Lift Every Voice and Sing

by on July 6, 2020 · 8 comments

in From the Soul

by Ernie McCray

I remember days when Mr. Sydney Dawson, one of my two favorite teachers, would raise his baton and we, the Dunbar Junior High Chorus, the best in the city of Tucson, would stand tall and proud and sing the Black National Anthem out loud, ending with:

“Sing a song full of the faith that the dark past has taught us
Sing a song full of the hope that the present has brought us
Facing the rising sun of our new day begun
Let us march on ’til victory is won”

That song, one I’ve never heard anyone sing but black people, has kept us afloat, kept us scratching and crawling and marching, pursuing a victory that perpetually has seemed both elusive and out of reach. Much like a fantasy.

And then I look up one day and I hear a man on ESPN say that at all the opening games of the next NFL season, the game will begin with the words “Lift Every Voice and Sing,” the opening line of my anthem, and I thought I was in an nonparallel universe. As this seemed so out of sync with reality.

I know it’s all symbolic in its present form but condemning and firing a quarterback for taking a knee for justice and equality, in one moment, and then singing the Black National Anthem, reportedly, before the “Star Spangled Banner” – that’s quite a leap, one that seems like somebody is jerking my chain.

And then NASCAR, thought of as a “good old boys” kind of enterprise, aligns itself with Black Lives Matter, led by Bubba Wallace, its only black driver, and bans a Dixie flag from all its events and properties – and the Washington “Redskins” and the Cleveland “Indians” are talking about changing their names, making me wonder what’s the name of this game?

This sudden acknowledgement of what my people have endured throughout our nation’s history is a bit overwhelming, in a good way, for me. It seems that George Floyd’s murder triggered a freaky epiphany of some kind that has us wanting to examine the past deeply and confront it and use it as an example of “how not to be.”

I’m pinching myself to see if I’m awake as I watch discussion groups and the sharing of literature on social media bring folks up to speed when it comes to understanding my people’s history.

And it’s definitely a feeling of being on Candid Camera or Punk’d as I see, along with the changes being made in the sports world, the likes of confederate  statues being toppled to the ground and other symbols being removed politically.

In Mississippi, of all places, where my mother was born and where her father once ran for his life; where Medgar Evers died fighting for our rights; where James Meredith’s life was in danger just because he wanted to enroll at Ole Miss; where Emmett Till was lynched for “reckless eyeballing”; where James Chaney, Andrew Goodman and Michael Schwerner were abducted and murdered…

And one of the biggest movie stars of all time, John “The Duke” Wayne, a man big on bigotry and white supremacy, might have his name taken off a Southern California airport in Orange County?

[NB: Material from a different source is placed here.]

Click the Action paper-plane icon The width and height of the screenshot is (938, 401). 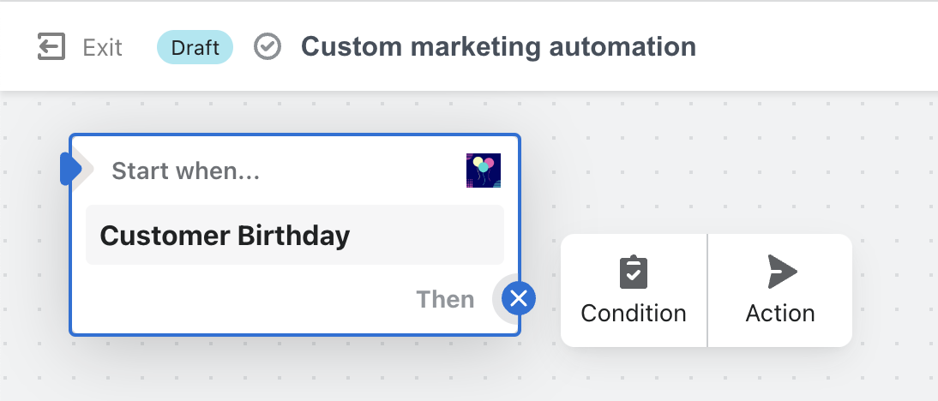781,272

A county whose conservative tastes were always in dark skinned folks’ face?

Why is there a smile on my face?

What’s truly remarkable to me after so many years in the struggle is that I have an intense feeling that what’s going on isn’t just window dressing, that we’re at the beginning of a true revolution, that we’re learning our history and what we need to do to right the wrongs of that history.

A little of everybody is now buying into my people’s quest, the “faith that the dark past has taught us.”

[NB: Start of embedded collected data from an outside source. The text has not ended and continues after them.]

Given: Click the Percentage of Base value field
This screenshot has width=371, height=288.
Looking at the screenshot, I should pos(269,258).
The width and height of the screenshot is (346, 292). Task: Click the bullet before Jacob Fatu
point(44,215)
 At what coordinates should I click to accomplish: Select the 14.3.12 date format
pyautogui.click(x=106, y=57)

More people are feeling “the hope that the present has brought us.”

In these moments I can more clearly envision a just world for everyone because people, who had been quiet, have chosen to face, with us, “the rising sun of our new day begun,” marching with us “’til victory is won.”

The game’s still on.

{ 8 comments… read them below or add one }

Ardy Shaw July 6, 2020 at 1:27 pm

Hard not to see George Floyd’s death resonate as it has…when you see a white cop cavalierly choking the life out of an unarmed black man, in broad daylight, with one hand casually in his pocket and a defiant smirk on his face, while being filmed…and other cops stupidly standing by with no expression while George loses control of his bladder and calls out for his dead mother…how can white people continue to be silent in the face of such unmitigated disrespect for life, of such horrendous murder, torture and despair. Don’t believe your lying eyes just goes so far.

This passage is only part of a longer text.